In 2009 the Alliance for Grey Market and Counterfeit Abatement (AGMA) calculated that warranty abuse – which refers to the usage of services or warranty to which the customer or recipient is not entitled – was costing vendors three to five per cent of their revenues. At the time, AGMA described it as a "relatively unknown" issue.
Now AGMA has teamed up with industry association CompTIA to release a white paper on the issue following a two-year study involving 400 service providers and 15 OEMs. According to the duo, systems for dealing with warranty abuse are evolving rapidly as the industry switches from taking a reactive to a proactive stance on the issue.
"There is increased collaboration between service providers and OEMs on creating robust management systems that confirm legitimate warranty claims without placing undue burdens on the service provider," said Aaron Woods, a director at Xerox and CompTIA board member.
The white paper flagged several best practices to help both OEMs and their partners cut warranty abuse, thereby increasing profitability.
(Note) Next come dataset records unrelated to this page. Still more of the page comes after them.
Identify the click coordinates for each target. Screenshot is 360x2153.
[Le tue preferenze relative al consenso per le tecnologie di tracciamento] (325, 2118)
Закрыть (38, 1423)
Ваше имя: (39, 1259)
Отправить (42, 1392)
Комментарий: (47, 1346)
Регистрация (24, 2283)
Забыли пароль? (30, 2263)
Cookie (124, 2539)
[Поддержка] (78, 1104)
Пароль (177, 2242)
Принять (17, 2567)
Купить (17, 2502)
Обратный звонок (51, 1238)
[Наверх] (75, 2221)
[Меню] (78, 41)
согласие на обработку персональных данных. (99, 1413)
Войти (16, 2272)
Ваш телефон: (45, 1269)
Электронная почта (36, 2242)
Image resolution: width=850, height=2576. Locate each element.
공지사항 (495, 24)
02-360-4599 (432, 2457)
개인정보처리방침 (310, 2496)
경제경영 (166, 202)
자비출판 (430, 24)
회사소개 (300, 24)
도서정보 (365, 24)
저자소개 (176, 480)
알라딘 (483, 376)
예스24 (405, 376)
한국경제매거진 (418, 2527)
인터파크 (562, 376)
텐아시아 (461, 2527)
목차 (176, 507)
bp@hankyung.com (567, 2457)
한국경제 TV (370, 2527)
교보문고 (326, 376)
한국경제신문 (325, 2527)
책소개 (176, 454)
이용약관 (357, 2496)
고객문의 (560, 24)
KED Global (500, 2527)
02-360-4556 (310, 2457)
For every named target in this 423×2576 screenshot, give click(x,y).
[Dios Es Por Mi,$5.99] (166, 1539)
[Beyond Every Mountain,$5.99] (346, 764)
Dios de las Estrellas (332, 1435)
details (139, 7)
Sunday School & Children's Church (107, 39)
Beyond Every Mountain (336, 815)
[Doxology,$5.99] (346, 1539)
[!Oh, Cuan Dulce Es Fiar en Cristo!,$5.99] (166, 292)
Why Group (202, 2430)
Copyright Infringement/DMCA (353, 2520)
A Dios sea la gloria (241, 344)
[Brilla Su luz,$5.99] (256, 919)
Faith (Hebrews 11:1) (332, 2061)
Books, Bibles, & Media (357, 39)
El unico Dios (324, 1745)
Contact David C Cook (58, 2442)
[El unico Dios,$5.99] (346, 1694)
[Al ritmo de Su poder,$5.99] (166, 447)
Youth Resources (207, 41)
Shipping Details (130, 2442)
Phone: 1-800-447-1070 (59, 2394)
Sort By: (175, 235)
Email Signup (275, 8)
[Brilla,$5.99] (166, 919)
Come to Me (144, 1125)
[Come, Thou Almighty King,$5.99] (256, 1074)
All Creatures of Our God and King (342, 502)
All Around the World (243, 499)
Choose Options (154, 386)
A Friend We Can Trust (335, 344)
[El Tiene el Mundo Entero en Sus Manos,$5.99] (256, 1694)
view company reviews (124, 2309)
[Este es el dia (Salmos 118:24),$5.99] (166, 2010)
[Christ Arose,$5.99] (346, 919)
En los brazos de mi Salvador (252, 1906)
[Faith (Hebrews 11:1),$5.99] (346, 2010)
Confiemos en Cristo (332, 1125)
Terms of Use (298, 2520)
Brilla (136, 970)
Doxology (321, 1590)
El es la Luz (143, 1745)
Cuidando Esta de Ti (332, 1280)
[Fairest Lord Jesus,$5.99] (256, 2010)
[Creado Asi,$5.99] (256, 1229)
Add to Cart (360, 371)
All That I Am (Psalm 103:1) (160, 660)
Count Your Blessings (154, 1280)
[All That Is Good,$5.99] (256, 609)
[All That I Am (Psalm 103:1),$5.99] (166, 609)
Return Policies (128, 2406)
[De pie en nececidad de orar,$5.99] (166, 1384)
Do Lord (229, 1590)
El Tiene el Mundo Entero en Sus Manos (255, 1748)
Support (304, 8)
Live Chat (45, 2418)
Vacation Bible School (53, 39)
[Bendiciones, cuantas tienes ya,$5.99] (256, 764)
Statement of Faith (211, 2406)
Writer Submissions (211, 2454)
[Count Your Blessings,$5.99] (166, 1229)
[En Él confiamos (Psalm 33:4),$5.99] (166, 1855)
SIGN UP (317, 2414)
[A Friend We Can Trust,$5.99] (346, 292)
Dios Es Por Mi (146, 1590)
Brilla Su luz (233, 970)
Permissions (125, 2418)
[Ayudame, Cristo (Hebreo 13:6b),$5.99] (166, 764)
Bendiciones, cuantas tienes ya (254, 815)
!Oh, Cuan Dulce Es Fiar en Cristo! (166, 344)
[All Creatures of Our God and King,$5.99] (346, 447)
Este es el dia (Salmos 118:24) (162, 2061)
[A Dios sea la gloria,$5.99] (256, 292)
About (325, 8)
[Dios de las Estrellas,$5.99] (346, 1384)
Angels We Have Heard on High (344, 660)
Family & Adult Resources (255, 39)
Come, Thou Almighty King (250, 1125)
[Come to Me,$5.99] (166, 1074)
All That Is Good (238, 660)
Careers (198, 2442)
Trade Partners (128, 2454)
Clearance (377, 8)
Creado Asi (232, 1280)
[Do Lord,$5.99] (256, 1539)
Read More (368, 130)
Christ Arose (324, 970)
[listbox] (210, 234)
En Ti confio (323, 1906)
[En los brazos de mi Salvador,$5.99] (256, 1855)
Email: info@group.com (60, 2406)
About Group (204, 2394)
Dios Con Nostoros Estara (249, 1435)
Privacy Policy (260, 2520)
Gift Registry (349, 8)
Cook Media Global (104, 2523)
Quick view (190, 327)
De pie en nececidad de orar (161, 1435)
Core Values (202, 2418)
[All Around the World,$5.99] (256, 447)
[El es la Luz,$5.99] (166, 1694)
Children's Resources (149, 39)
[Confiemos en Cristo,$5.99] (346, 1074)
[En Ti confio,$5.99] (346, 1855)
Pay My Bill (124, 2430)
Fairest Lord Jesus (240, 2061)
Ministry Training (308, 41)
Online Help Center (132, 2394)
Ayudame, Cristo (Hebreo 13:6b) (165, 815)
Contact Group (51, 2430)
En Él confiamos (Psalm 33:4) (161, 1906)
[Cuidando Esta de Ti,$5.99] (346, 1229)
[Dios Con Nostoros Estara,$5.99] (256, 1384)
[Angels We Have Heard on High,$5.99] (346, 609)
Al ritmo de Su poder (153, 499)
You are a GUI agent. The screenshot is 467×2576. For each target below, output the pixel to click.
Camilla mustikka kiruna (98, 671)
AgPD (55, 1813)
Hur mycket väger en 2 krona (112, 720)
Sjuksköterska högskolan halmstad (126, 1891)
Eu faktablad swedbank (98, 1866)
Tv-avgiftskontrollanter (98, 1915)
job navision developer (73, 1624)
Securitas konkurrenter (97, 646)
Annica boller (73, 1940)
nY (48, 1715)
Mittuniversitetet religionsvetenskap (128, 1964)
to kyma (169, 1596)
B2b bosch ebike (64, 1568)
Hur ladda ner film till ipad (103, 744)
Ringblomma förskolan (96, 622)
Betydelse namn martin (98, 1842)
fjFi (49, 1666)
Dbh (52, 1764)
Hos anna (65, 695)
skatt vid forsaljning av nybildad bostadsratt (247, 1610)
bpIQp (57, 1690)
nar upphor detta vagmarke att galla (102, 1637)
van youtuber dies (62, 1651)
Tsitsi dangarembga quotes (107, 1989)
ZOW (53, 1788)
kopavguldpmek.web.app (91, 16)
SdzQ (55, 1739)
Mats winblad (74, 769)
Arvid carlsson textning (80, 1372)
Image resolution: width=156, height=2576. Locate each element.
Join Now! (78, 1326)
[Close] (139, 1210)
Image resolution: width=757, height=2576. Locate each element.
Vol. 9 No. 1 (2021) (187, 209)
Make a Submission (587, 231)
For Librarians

This includes using OEM controls for parts identification and implementing clear end-user rules. Employing internal warranty claim administrators who monitor end-user and technician part usage and procedures was also recommended, as was using standard file formats to allow service providers and OEMs to communicate in real time during each step of the warranty process.
Common forms of warranty and service abuse include exploitation of RMA non-returns, service over-usage and non-existent service charges, according to AGMA.
Angela Narvaez, an HP director and AGMA board member, added: "Fraud prevention is really an ongoing process. We want to shift the paradigm from investigating events after the fact to preventing the fraud before it happens. Once certain abuses or over-ordering occur, you can never fully recover the loss."